Klezmer – Ashkenazi (Yiddish) Music, Hassidism,

Music has been a vital part of Jewish culture since biblical times. After the destruction of the Second temple in 70 C.E., Jews were dispersed throughout the world. The rabbis then banned all instrumental music with the explanation that their congregants should be in mourning for Zion. They associated any kind of secular music with the decadence of Greek culture.

Unfortunately these extreme attitudes persisted through the 17th century, and helped create a negative stance towards Jewish folk instrumentalists in the community.

Ashkenazim (Jews in Eastern and Central Europe) were often physically and culturally isolated & persecuted. Eventually this constant oppression, combined with legalistic rabbinical restrictions, lead to an emotional, mystical reaction.

In mid-1700’s Poland, a preacher called the Ba’al Shem Tov taught that there were no divisions between sacred and secular. Rejecting asceticism, he emphasized joyfulness. “Our Father in Heaven hates sadness and rejoices when his children are joyful”. Prayer filled with song (and dancing) became the most essential way of reaching dveykes (adhesion to God).

Ba’al Shem Tov’s movement became known as Hassidism, and although orthodox rabbis frowned, it soon swept eastern and central Europe. It’s still popular today – Hassids are the guys in the long black coats with the sidelocks.

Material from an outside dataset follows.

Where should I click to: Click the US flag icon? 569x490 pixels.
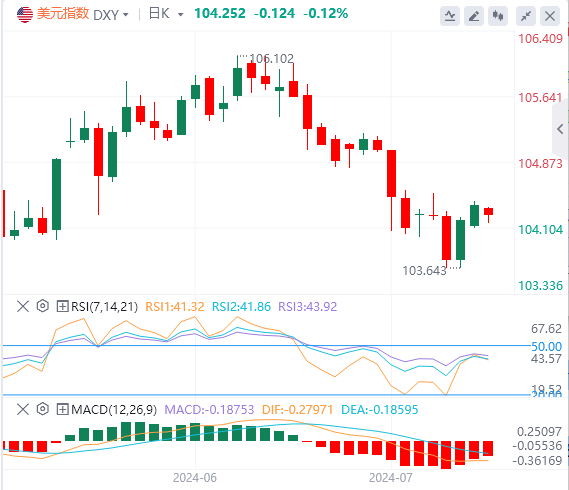coord(25,15)
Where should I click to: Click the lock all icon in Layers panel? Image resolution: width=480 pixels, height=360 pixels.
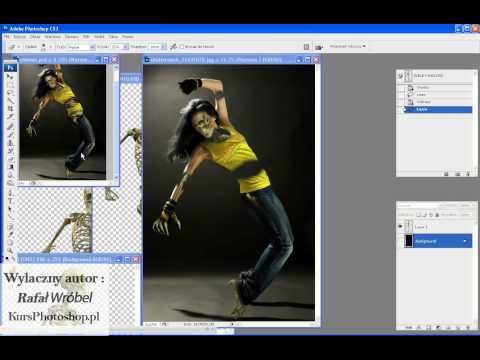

Hassidism’s effect on Jewish music was positive, boosting the status of musicians, and increasing the occasions in which it was permissible to hear their music.  Klezmer, Hebrew for “vessel of song”, was first used to describe certain kinds of musical instruments, then to the musicians who played them. Soon every village had a klezmer kapelye (band).  The kapelye phenomenon peaked between the early 1800’s and the early 1900’s. Their music became an indispensable part of Yiddish weddings.

However, increasing anti-Semitism, beginning in the late 1800’s and culminating in the Nazi Holocaust, caused an exodus of Jews from eastern Europe to places where they could start again.  In two of those places, Israel and the USA, the evolution of klezmer had two very different outcomes.

Only in the late 20th century has the term klezmer become synonymous with a musical genre.  Klezmer music is simultaneously joyous and poignant, sassy and spiritual, celebrating and mourning, full of all the possibilities of life.